Page MenuHomeSoftware Heritage

Investigate how to upgrade the schema of the Cassandra storage
Closed, MigratedEdits Locked

Description

With Cassandra, we cannot just "ALTER TABLE" to make arbitrary changes like in postgresql, so we need a solution for schema upgrades if we want it in production.

Event Timeline

vlorentz triaged this task as Normal priority.Sep 15 2020, 1:56 PM
vlorentz created this task.

What we can do, however:

  • remove non-PK columns
  • add non-PK column, with all values set to null
  • add/remove tables

this, possibly combined with a short python script to fill in data, should be enough for simple migrations, including adding/removing index tables.

For the harder cases, that involve changes to the PK, we could do something like this:

  • create a new table with a new name (eg. revision_v[n+1]; like we do in swh-search except Cassandra does not support aliases)
  • start an extra storage backend, that reads from that table instead of the old one (eg. revision_v[n]), and also reads from all the other tables as usual
  • have a multiplexing storage proxy (like we have for the objstorage), that queries this new backend (which reads from v[n+1]), and falls back to the old backend (which reads from v[n])
  • run a script that reads from v[n], adds to v[n+1], then optionally removes from v[n] (I'm leaning toward not removing, for better perfs and to allow rollbacks)
  • when the script is done, drop v[n] and the old backend

the issue with this is interaction between multiple versions of the code. We need to either keep an old version of swh-storage deployed, or have code in swh-storage to deal with either versions; for as long as data from v[n] isn't completely migrated.

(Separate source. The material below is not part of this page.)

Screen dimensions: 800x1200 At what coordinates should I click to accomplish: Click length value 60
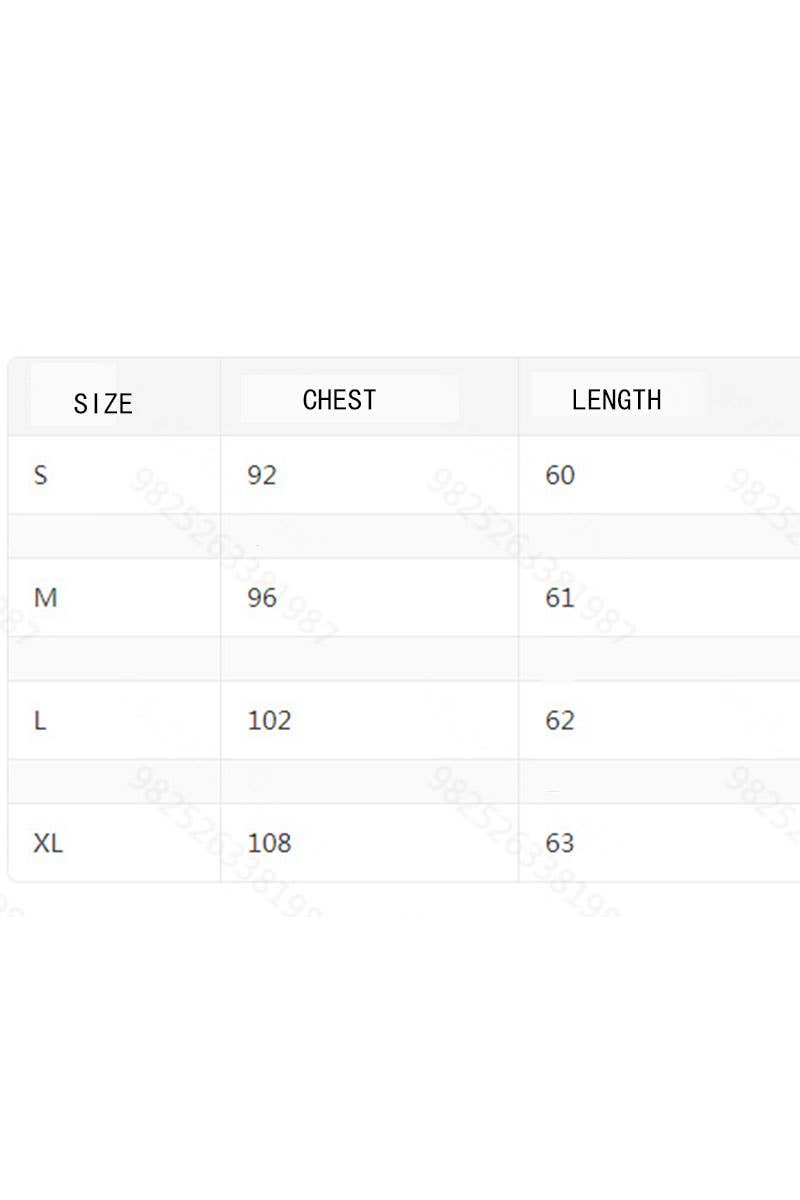[560, 474]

This can add accumulate if we want to push a new update/migration while the previous one isn't completely migrated.

Thoughts?

For the harder cases, that involve changes to the PK, we could do something like this:

  • create a new table with a new name (eg. revision_v[n+1]; like we do in swh-search except Cassandra does not support aliases)
  • start an extra storage backend, that reads from that table instead of the old one (eg. revision_v[n]), and also reads from all the other tables as usual
  • have a multiplexing storage proxy (like we have for the objstorage), that queries this new backend (which reads from v[n+1]), and falls back to the old backend (which reads from v[n])

And, I guess, somehow pushes writes to both backends?

  • run a script that reads from v[n], adds to v[n+1], then optionally removes from v[n] (I'm leaning toward not removing, for better perfs and to allow rollbacks)

(because if you want to support rollbacks, you need new writes to happen in both tables)

  • when the script is done, drop v[n] and the old backend

the issue with this is interaction between multiple versions of the code. We need to either keep an old version of swh-storage deployed, or have code in swh-storage to deal with either versions; for as long as data from v[n] isn't completely migrated.

I think we will need the multiplexed storage proxy to select which writes go to which backend, but in general the approach sounds okay.

This can add accumulate if we want to push a new update/migration while the previous one isn't completely migrated.

The biggest migration of this kind we'll have to handle is swhids v2, and I think this will be a long running multi-step process (because we'll have to compute new ids for all objects, in layers); I don't see us performing many such large migrations in parallel any time soon.

Thoughts?

I think having multiple concurrent versions of the same module running in parallel (rather than having layers and layers of compatibility code) is the most compelling option.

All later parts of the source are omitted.